## WHAT IS NEEDED:
Search the entries below for the word "Request", then copy each line in which it is found.

Dataset entries
☆ ☆ ☆ ☆ ☆

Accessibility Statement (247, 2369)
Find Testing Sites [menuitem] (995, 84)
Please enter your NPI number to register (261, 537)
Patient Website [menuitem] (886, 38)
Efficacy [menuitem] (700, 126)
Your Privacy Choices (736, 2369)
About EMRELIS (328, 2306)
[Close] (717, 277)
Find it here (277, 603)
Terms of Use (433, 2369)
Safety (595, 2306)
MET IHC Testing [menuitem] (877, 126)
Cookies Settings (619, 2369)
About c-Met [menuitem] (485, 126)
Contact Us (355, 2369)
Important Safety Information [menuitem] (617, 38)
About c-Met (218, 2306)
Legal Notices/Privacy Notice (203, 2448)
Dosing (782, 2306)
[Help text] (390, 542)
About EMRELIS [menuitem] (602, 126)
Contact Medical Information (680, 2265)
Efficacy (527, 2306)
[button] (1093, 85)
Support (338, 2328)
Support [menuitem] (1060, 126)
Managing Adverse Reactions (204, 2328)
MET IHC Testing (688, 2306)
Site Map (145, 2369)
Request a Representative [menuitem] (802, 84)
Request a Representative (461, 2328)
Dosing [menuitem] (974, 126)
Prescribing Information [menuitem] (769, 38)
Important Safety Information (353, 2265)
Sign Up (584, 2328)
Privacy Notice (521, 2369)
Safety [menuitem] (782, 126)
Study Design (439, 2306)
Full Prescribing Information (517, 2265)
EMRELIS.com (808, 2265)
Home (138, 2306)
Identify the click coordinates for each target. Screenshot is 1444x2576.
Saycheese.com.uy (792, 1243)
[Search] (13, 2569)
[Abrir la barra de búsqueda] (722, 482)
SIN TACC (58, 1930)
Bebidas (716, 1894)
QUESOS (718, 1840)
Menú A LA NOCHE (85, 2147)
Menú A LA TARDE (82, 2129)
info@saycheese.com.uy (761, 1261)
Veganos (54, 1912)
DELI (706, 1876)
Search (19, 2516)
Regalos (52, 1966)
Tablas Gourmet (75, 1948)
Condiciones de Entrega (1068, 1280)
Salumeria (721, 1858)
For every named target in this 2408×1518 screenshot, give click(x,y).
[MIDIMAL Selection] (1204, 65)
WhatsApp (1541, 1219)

☆ ☆ ☆ ☆ ☆

## TASK OUTPUT:
Request a Representative [menuitem] (802, 84)
Request a Representative (461, 2328)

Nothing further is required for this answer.